- **Work instructions**
Set down the material below line for line, without any alteration.

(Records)
=======

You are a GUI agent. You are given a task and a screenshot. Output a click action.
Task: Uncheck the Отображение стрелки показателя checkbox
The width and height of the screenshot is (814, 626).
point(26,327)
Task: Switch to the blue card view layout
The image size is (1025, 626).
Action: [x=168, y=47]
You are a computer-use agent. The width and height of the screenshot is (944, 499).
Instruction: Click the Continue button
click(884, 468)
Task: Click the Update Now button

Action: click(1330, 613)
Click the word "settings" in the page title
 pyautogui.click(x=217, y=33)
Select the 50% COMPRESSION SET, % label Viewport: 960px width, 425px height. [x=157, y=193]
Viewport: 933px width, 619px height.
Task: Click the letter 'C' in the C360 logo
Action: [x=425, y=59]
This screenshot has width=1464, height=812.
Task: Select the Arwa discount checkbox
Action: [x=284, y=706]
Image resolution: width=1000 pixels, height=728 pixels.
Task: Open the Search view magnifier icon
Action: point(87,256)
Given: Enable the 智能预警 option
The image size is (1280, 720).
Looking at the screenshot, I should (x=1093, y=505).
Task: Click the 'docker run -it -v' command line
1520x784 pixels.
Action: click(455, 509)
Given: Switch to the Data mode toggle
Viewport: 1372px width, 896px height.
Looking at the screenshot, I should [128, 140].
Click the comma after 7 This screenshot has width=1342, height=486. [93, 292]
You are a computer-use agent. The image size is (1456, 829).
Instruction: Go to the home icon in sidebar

=======

- **Response below**
You are a GUI agent. You are given a task and a screenshot. Output a click action.
Task: Uncheck the Отображение стрелки показателя checkbox
The width and height of the screenshot is (814, 626).
point(26,327)
Task: Switch to the blue card view layout
The image size is (1025, 626).
Action: [x=168, y=47]
You are a computer-use agent. The width and height of the screenshot is (944, 499).
Instruction: Click the Continue button
click(884, 468)
Task: Click the Update Now button

Action: click(1330, 613)
Click the word "settings" in the page title
 pyautogui.click(x=217, y=33)
Select the 50% COMPRESSION SET, % label Viewport: 960px width, 425px height. [x=157, y=193]
Viewport: 933px width, 619px height.
Task: Click the letter 'C' in the C360 logo
Action: [x=425, y=59]
This screenshot has width=1464, height=812.
Task: Select the Arwa discount checkbox
Action: [x=284, y=706]
Image resolution: width=1000 pixels, height=728 pixels.
Task: Open the Search view magnifier icon
Action: point(87,256)
Given: Enable the 智能预警 option
The image size is (1280, 720).
Looking at the screenshot, I should (x=1093, y=505).
Task: Click the 'docker run -it -v' command line
1520x784 pixels.
Action: click(455, 509)
Given: Switch to the Data mode toggle
Viewport: 1372px width, 896px height.
Looking at the screenshot, I should [128, 140].
Click the comma after 7 This screenshot has width=1342, height=486. [93, 292]
You are a computer-use agent. The image size is (1456, 829).
Instruction: Go to the home icon in sidebar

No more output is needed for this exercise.